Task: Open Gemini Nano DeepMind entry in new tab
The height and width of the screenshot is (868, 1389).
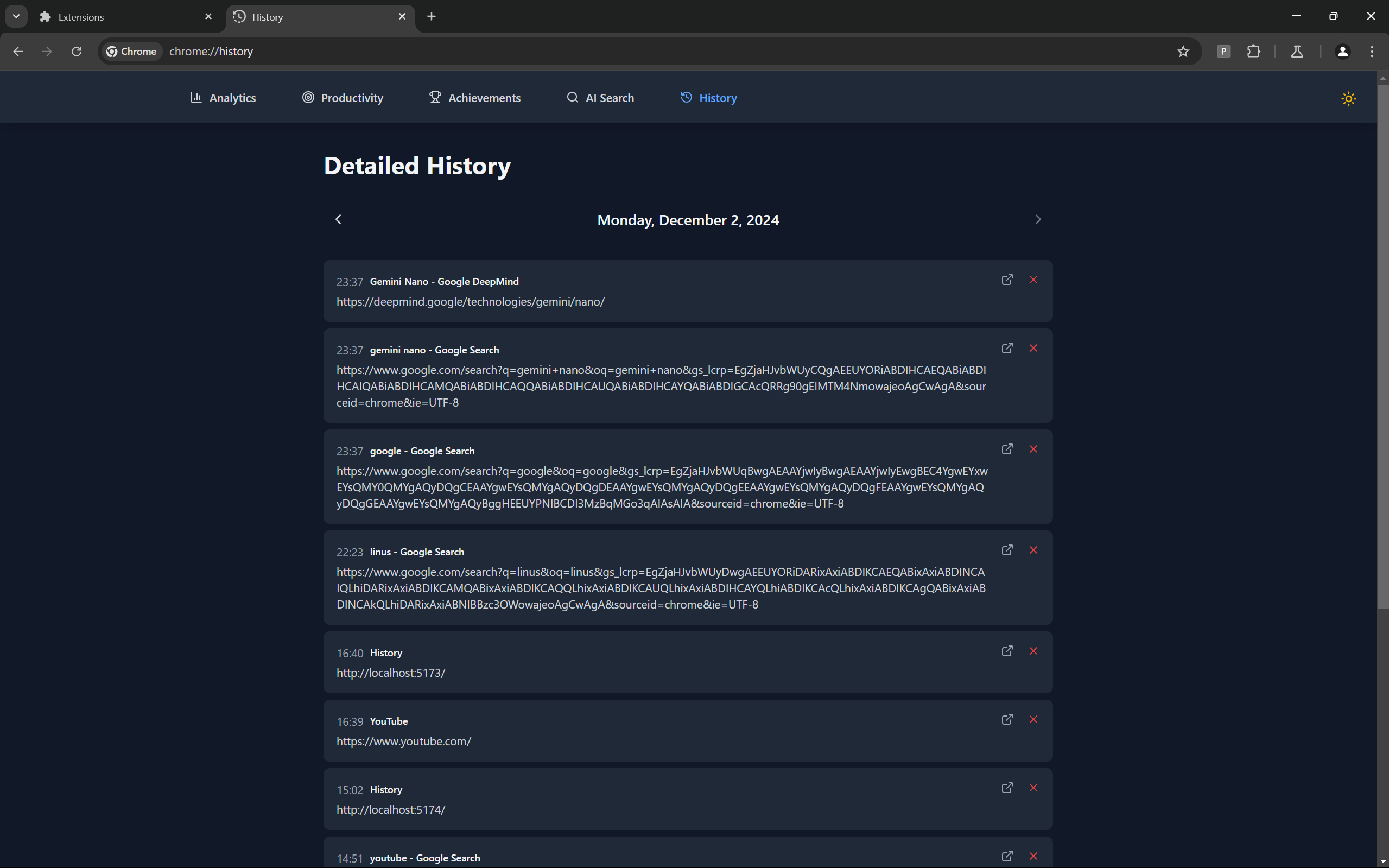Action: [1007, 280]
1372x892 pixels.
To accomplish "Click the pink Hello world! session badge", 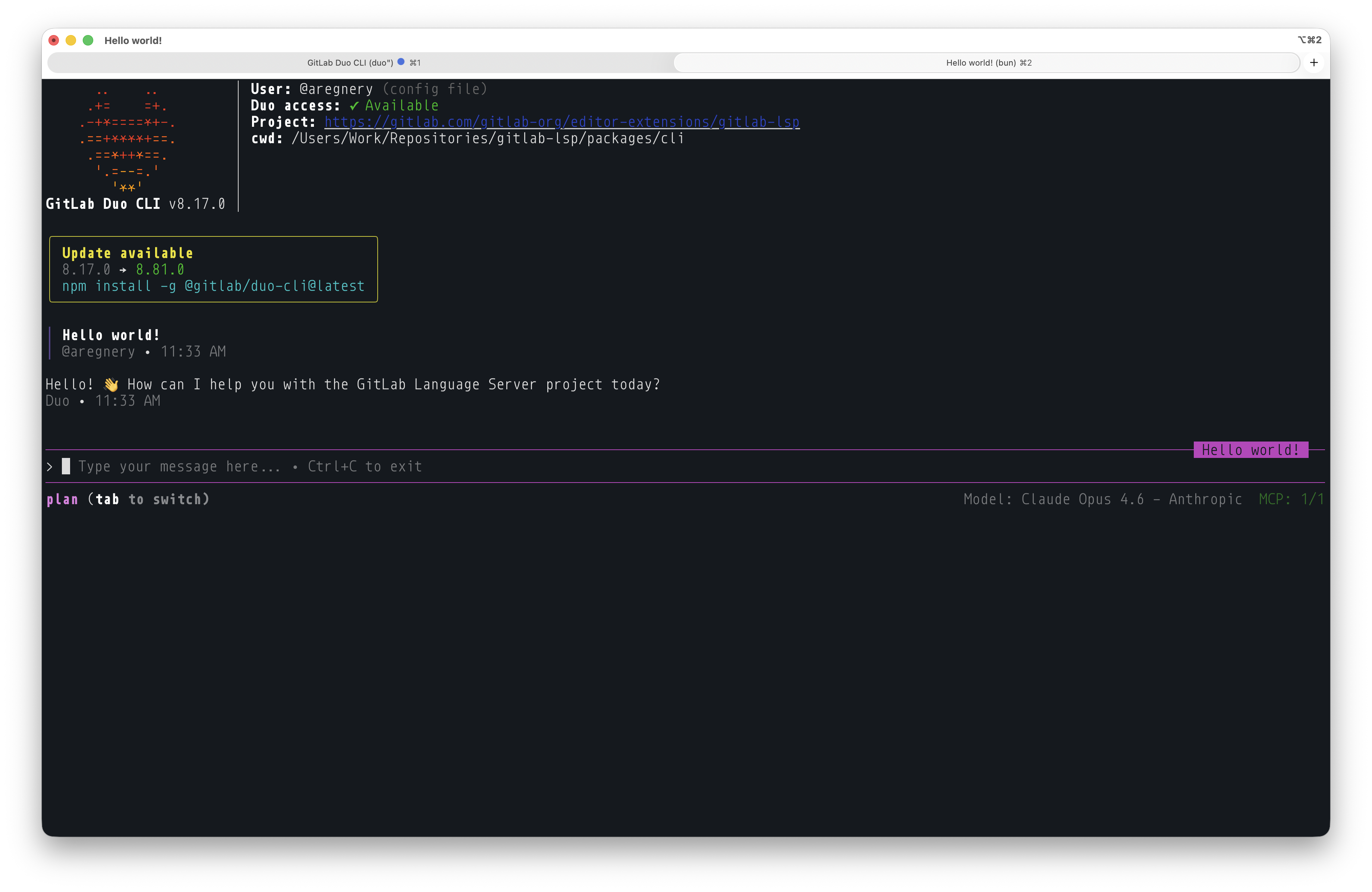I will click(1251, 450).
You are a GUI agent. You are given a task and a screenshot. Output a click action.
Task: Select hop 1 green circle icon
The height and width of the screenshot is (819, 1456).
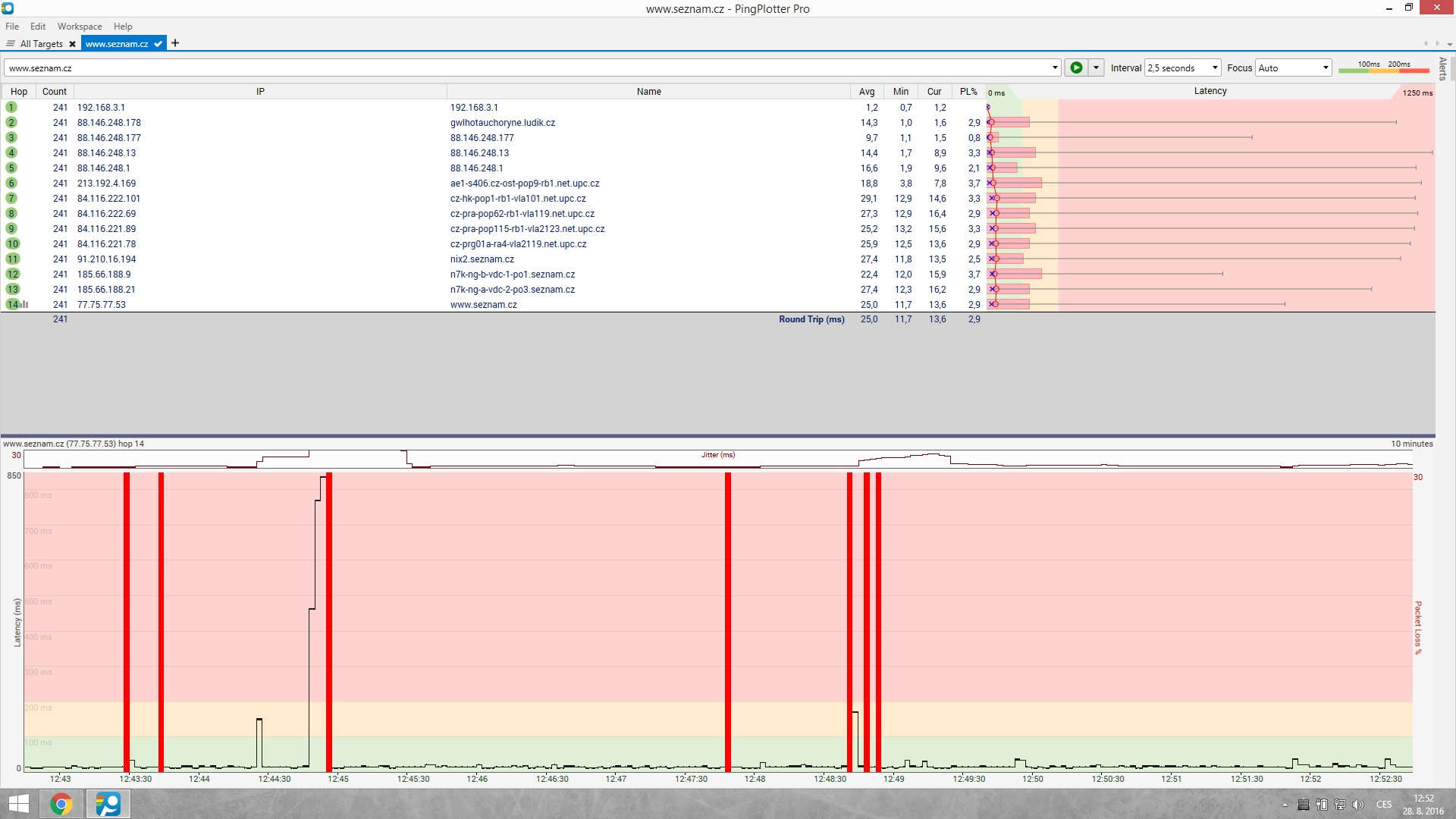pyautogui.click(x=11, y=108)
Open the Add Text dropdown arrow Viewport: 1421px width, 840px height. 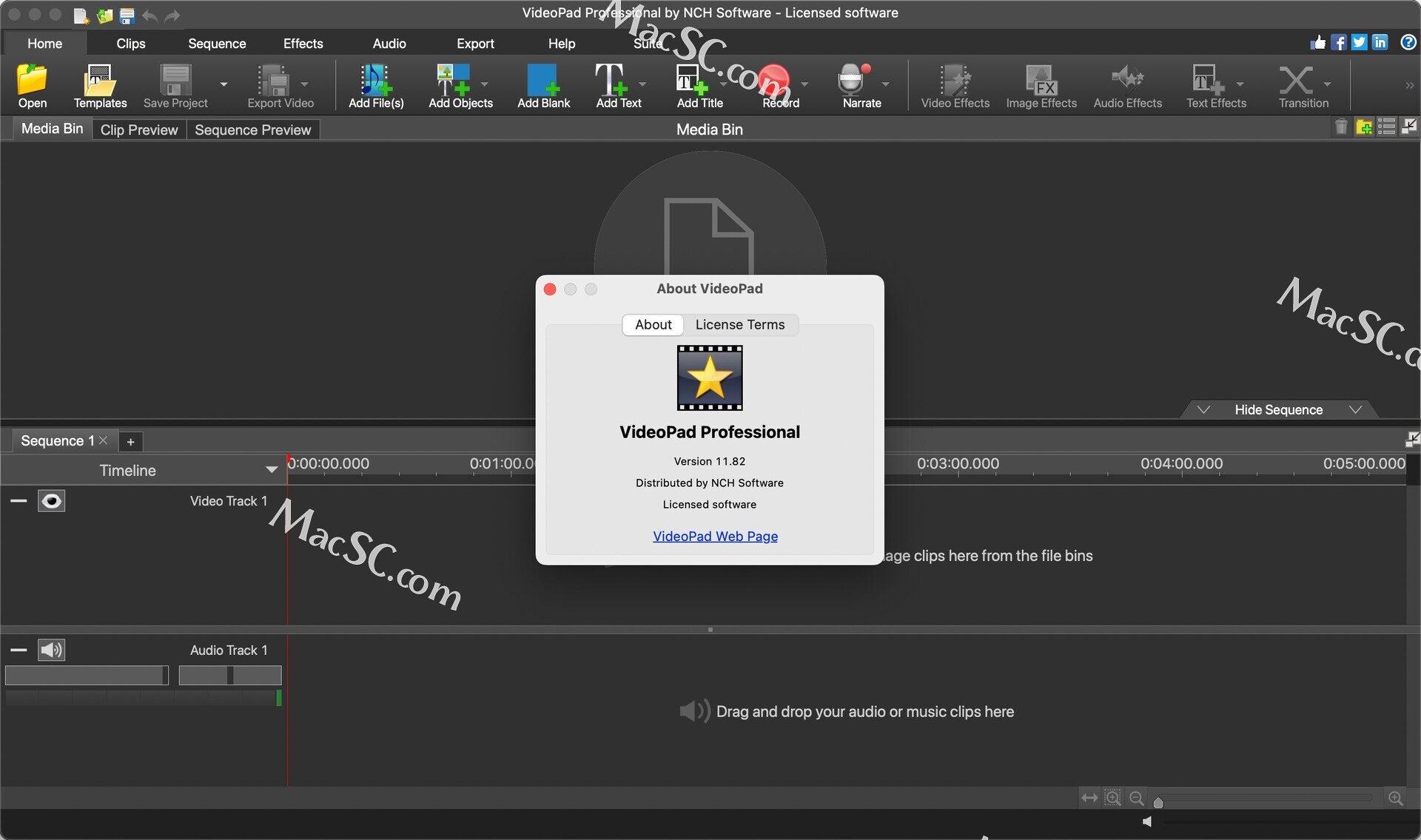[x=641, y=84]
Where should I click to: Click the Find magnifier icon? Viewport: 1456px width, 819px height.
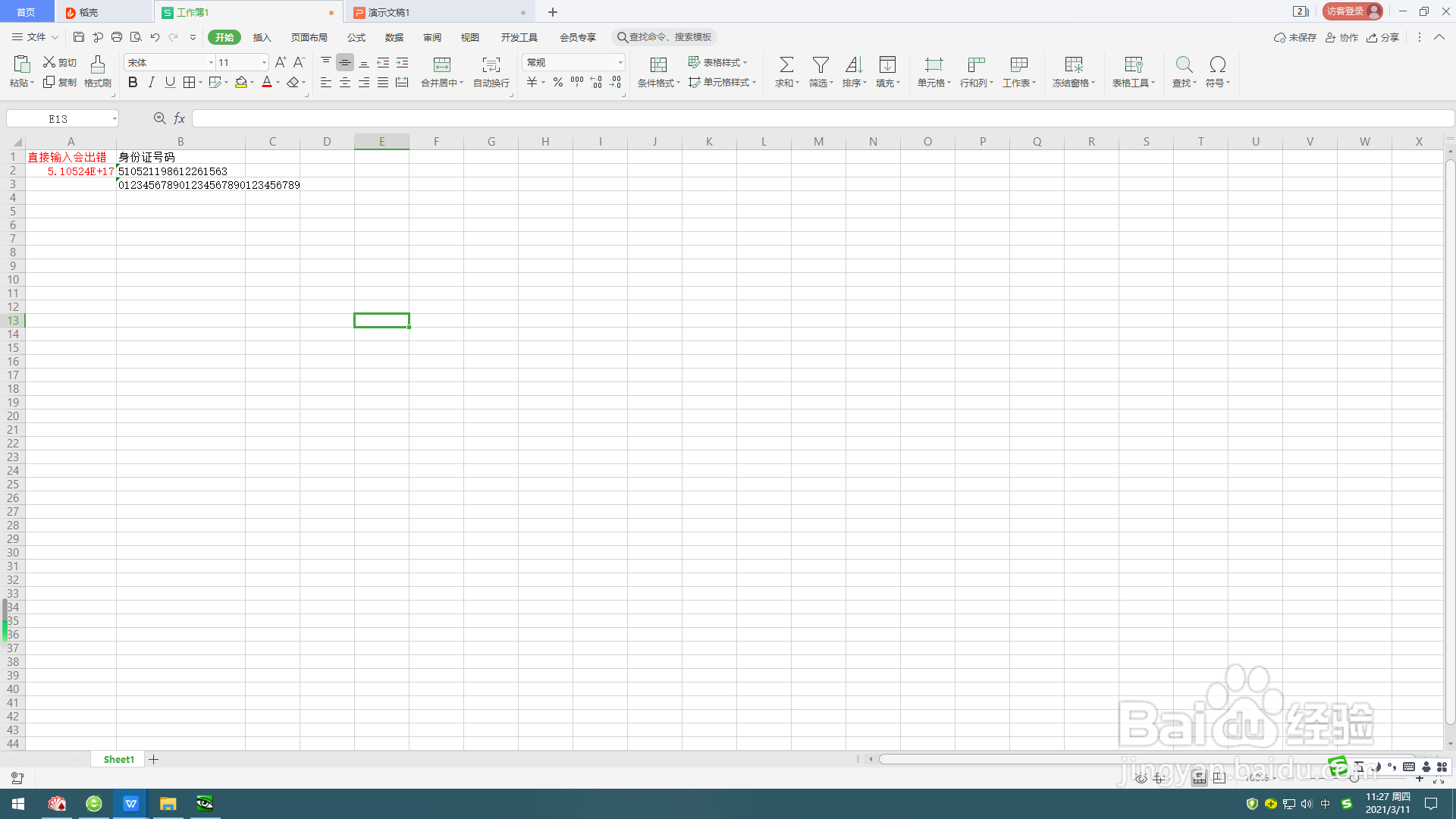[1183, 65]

--

TASK PROMPT => Take the line containing "Where should I" as the first and the last line of the records as the end. Print every line in that span exactly, leaving out pictures.

EXERCISE RESULT =>
Where should I click to: Click the Find magnifier icon? Viewport: 1456px width, 819px height.
[1183, 65]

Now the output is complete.